Кровь отлила от лица Павла. Она не видела, а скорее угадала, как сжались в кулаки его пальцы. Но он по-прежнему не двигался с места. Внутренний голос уже не шептал — кричал ей: «Уходи! Развернись и уходи! А Пашка… Пашка пусть остаётся здесь, в этом мавзолее, со своими призраками». Внутренний голос был, конечно, прав. Вот только… только призраки у них с Павлом были общими. И осознание этого придало ей решимости и какой-то дурацкой, безудержной отваги.

— Ну и как тебе, Паша, здесь живётся? — Анна обвела рукой комнату и, не дожидаясь ответа Павла, продолжила. — Как спится, а, Паша?

Вместе с сарказмом к Анне вернулась и злость.

— Нормально спится, — внешне Павел оставался совершенно невозмутимым.

— А мне вот как-то не очень. Четырнадцать лет как не очень.

Анна развернулась, сделала несколько шагов в сторону окна, выходящего на террасу, но, так и не дойдя до него, остановилась, наткнувшись взглядом на фотографию Лизы. И это неожиданно отрезвило её, отогнало злость и раздражение. Анна физически почувствовала, как горячие тонкие руки сестры обвили её шею, а губы, полные, мягкие, коснулись щеки, едва-едва, торопливо и чутко, и зашептали в ухо: «Анечка, милая, ну не злись, Анечка».

«Да что же я делаю? — мелькнуло в голове. — Что мы делаем? Я ведь не за этим сюда пришла. Не поэтому». И она вспомнила — ради чего она здесь, что она должна сказать.
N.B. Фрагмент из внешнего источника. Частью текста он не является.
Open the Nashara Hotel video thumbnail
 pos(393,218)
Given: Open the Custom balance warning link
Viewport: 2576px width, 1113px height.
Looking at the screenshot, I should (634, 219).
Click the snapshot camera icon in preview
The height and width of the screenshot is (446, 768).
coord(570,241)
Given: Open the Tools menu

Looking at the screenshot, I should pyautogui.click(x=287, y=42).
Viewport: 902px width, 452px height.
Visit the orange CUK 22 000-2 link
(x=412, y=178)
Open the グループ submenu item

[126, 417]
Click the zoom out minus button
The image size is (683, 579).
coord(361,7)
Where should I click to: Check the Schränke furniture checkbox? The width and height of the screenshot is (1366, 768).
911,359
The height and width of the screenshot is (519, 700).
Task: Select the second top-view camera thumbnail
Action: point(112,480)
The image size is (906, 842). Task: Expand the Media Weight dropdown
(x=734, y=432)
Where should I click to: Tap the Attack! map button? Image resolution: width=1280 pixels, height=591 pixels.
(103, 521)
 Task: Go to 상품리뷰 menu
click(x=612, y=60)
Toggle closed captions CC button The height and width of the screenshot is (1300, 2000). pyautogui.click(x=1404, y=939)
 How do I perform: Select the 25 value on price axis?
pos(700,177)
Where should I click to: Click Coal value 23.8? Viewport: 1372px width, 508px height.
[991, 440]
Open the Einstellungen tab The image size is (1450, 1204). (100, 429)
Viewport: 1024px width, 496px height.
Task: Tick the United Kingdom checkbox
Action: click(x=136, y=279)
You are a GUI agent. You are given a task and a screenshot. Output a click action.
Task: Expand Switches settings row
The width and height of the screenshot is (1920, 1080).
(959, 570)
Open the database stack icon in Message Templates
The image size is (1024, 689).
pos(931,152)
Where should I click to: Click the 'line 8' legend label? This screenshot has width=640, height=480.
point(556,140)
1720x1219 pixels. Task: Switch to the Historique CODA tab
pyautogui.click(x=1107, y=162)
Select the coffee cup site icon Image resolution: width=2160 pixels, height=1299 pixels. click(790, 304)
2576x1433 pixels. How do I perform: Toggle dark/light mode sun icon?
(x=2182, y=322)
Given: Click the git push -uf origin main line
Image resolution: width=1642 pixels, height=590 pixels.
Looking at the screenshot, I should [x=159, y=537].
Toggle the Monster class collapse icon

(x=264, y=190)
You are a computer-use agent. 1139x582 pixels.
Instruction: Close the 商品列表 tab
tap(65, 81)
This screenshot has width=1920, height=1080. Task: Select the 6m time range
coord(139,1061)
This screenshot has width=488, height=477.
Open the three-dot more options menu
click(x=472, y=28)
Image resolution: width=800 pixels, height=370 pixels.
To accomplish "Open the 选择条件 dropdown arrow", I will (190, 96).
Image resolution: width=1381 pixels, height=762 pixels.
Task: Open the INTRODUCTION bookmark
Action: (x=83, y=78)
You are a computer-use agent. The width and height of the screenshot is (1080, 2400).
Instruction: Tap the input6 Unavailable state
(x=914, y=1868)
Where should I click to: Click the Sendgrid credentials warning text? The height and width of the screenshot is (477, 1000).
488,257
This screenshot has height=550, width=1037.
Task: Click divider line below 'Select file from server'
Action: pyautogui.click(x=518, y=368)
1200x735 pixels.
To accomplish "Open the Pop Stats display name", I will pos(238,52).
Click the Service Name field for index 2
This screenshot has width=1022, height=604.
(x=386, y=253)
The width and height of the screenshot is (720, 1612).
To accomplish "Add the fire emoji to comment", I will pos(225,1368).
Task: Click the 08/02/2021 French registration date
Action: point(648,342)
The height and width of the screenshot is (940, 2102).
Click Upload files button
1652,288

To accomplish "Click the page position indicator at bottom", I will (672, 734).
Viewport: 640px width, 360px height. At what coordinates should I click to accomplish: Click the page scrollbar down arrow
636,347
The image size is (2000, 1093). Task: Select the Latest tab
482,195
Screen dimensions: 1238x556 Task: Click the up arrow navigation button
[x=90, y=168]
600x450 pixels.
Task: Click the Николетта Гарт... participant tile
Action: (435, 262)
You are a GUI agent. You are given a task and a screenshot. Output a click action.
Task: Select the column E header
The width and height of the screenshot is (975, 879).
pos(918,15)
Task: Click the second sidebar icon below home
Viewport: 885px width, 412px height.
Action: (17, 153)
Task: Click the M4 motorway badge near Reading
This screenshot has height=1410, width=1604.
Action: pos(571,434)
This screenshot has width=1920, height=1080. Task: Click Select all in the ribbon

Какие слова нужно произнести, чтобы убедить его наконец-то. А Пашку надо убедить. Надо.

— Знаешь, Паша, я сейчас тебе кое-что скажу. Ты меня выслушай, пожалуйста. Не перебивай. Я долго думала, и я поняла...— она не оборачивалась, но знала, Пашка на неё смотрит. — Я — врач, а знаешь, почему я стала врачом? Из-за мамы. Ты этого не помнишь, вернее, не знаешь. Мы тогда ещё не дружили.

Анна чуть прикрыла глаза.

— Мама заболела как-то вдруг. Во всяком случае мне так помнится. Казалось, ещё вчера она возилась с нами, играла, пела песенки, рисовала… мама здорово рисовала… а потом всё резко изменилось. Словно разом поменяли декорации. Я помню, у нас в те дни всегда было темно, и тяжело пахло лекарствами. Это в больнице запах лекарств привычен, а вот дома… дома такой запах душит…

Она замолчала, собираясь с мыслями.

— Папа говорил вполголоса. Потому что громко нельзя… Я тогда думала, что если говорить тихо, а лучше совсем не говорить, то самое страшное не случится. Смешно, — Анна криво усмехнулась и глухо повторила. — Смешно. Словно смерти нужен чей-то голос, чтобы найти дорогу.

В горле запершило. Анна подняла глаза на Лизин портрет. Сестра смотрела на неё и — Анна была готова поклясться — понимающе и ободряюще ей улыбалась.